Kidnapping Victim
Date Of Birth:
3 November 1987
Place Of Birth:
Salt Lake City, Utah
Best Known As:
The Utah teen kidnapped in 2002 and rescued months later
Elizabeth Smart was kidnapped from her bedroom on June 5, 2002 by a gun-wielding stranger who had broken into her family's Salt Lake City home. Her kidnapping, and eventual recovery, became a major news story and public mystery in Utah and across America. Elizabeth Smart's younger sister, Mary Katherine, witnessed the crime while pretending to be asleep. In October, Mary Katherine told her parents she thought the kidnapper was Brian David Mitchell, a drifter and street preacher who called himself Emmanuel and had done odd jobs at the Smart home one day in November of 2001. On March 12, 2003, Elizabeth Smart was found alive in Sandy, a suburb of Salt Lake City, after being spotted while walking with Mitchell and his wife, Wanda Ilene Barzee.
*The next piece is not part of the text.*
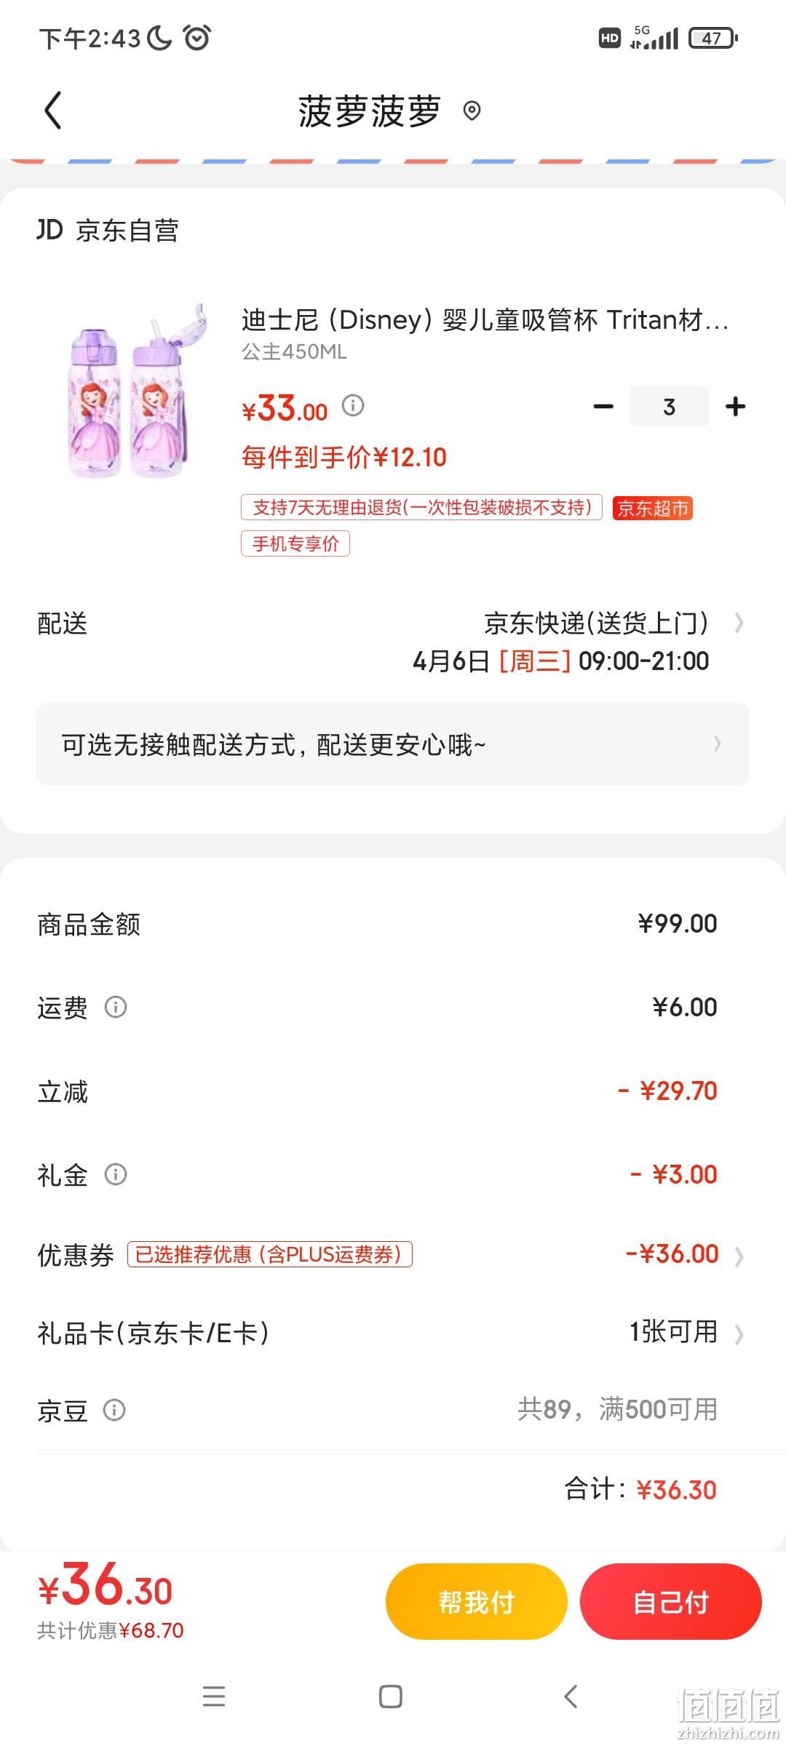Screen dimensions: 786x1746
Task: Tap the 已选推荐优惠 coupon tag
Action: point(270,1254)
Mitchell and Barzee were arrested, and Elizabeth Smart was reunited with her family. Both Mitchell and Barzee were eventually declared incompetent to stand trial and confined to mental institutions for treatment. In November of 2009 Barzee struck a deal with prosecutors that involved her pleading guilty and cooperating in the case against Mitchell, just as Elizabeth Smart was preparing to leave for France on a mission for her church. Brian David Mitchell was tried and, on 10 December 2010, found guilty of interstate kidnapping and unlawful transportation of a minor. He was sentenced in May of 2011 to spend the rest of his life in prison. Later that same year, Elizabeth Smart was hired by ABC News as a paid contributor, with a network spokesman saying she would appear "when there are missing children or missing-person cases in the news." Elizabeth Smart later studied at Brigham Young University, graduating in 2012 with a degree in music (with an emphasis on harp performance). She also founded the Elizabeth Smart Foundation, a non-profit working to prevent predatory crimes.